The Lower Muskogee Creek Tribe hosts its annual Tama Intertribal Pow Wow at the Tama Tribal Grounds in Whigham, Georgia each October

Mekko Chebon Kernell welcomed students, staff, and faculty from the Emory Indigenous Language Path Working Group in March 2022 for a visit, conversation and lunch at the Hvlvpe Ceremonial Grounds in Hanna, Oklahoma. 

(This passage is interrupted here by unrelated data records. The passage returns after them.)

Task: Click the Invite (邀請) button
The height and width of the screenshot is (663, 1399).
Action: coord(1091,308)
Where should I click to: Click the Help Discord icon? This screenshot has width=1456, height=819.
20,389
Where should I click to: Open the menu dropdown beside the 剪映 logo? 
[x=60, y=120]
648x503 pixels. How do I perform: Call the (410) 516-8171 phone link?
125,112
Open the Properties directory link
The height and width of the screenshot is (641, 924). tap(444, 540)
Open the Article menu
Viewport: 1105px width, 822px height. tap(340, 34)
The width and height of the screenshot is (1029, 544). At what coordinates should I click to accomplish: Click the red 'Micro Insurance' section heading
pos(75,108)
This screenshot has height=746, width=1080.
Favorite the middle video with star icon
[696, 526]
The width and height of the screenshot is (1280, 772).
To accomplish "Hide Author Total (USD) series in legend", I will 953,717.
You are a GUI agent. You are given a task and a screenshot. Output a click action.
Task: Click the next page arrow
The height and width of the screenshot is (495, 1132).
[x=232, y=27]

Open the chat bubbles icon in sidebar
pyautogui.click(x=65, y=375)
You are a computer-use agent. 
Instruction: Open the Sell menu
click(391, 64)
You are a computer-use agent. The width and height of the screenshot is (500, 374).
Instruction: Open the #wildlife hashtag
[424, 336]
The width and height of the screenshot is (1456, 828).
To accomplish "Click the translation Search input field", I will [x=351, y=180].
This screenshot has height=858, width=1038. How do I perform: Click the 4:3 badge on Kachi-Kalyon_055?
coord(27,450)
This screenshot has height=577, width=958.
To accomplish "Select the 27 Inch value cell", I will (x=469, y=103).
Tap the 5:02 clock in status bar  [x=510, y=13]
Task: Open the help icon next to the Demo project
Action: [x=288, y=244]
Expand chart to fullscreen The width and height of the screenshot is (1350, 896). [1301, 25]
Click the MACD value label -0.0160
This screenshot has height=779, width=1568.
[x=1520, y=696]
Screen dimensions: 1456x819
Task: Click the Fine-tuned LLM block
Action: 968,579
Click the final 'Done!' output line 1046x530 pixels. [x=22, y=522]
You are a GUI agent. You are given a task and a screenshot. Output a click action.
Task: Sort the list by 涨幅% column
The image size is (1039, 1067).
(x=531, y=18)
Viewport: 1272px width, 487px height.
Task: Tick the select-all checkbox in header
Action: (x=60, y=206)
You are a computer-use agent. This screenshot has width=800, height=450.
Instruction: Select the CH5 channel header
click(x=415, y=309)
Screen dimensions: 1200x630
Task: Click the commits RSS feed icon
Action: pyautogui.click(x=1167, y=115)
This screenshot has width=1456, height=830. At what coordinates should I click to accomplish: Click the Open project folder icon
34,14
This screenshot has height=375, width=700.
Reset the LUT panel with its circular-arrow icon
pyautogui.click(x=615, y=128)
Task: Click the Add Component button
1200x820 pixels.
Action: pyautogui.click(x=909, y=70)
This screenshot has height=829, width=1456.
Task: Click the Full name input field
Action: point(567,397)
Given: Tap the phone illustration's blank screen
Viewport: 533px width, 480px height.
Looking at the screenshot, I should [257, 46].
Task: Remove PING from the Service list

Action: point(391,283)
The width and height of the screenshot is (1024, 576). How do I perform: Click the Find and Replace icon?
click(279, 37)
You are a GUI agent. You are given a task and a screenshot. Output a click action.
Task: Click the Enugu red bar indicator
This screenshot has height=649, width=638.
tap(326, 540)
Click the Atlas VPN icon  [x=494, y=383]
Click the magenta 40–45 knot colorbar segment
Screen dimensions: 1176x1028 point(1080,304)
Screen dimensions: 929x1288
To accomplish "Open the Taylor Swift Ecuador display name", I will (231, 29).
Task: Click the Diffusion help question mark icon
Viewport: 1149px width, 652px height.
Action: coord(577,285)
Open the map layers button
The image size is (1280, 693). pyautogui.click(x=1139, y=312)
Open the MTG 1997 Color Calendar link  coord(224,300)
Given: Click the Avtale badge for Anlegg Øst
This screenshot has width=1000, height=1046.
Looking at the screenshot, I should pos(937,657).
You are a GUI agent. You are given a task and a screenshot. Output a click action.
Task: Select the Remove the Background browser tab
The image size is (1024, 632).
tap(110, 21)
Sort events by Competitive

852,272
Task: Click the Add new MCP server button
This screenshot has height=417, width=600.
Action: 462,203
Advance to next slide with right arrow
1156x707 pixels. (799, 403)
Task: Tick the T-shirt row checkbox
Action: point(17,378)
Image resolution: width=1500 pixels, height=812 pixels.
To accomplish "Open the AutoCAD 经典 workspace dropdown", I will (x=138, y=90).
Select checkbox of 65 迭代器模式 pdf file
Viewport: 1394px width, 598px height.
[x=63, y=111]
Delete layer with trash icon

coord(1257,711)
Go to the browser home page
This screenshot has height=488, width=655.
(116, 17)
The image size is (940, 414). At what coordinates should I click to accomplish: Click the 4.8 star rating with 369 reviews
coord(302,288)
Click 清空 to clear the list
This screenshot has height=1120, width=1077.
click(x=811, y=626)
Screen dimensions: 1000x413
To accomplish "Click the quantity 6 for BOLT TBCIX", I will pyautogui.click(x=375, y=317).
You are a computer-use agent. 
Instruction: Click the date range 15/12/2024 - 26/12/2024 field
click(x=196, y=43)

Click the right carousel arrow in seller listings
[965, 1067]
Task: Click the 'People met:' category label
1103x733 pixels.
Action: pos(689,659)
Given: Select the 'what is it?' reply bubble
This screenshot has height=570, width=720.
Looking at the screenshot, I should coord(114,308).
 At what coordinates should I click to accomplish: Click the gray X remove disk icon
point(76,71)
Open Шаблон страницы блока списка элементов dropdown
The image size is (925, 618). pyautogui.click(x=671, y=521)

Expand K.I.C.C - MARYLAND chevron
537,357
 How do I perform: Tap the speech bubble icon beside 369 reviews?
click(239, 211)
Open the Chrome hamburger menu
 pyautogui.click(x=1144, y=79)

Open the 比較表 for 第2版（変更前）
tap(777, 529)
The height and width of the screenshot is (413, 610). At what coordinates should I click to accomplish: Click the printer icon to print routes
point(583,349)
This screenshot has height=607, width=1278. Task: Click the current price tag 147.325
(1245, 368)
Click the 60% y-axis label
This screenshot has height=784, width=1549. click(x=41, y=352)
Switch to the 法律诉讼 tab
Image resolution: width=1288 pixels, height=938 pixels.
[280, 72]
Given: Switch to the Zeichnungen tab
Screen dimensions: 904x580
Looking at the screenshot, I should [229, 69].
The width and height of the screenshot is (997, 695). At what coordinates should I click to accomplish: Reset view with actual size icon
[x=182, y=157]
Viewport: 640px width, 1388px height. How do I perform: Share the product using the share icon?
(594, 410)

Emory University Land Acknowledgement

Emory University acknowledges the Muscogee (Creek) people who lived, worked, produced knowledge on, and nurtured the land where Emory’s Oxford and Atlanta campuses are now located. In 1821, fifteen years before Emory’s founding, the Muscogee were forced to relinquish this land. We recognize the sustained oppression, land dispossession, and involuntary removals of the Muscogee and Cherokee peoples from Georgia and the Southeast. Emory seeks to honor the Muscogee Nation and other Indigenous caretakers of this land by humbly seeking knowledge of their histories and committing to respectful stewardship of the land. (Emory University Board of Trustees, September 2021)

  

Emory OSRL Commitments

The Emory University Office of Spiritual and Religious Life (OSRL) seeks to stand in solidarity with the Native People of this land and to build relationships with the descendants of these peoples and support their spirituality and wellbeing. To that end, a number of resources are listed below. Emory OSRL seeks to build education about and allyship with these peoples into our work. With others at Emory University, we celebrate Indigenous Peoples' Day and Native American Heritage Month as part of a year-round commitment to these efforts. For more information, please contact: religiouslife@emory.edu.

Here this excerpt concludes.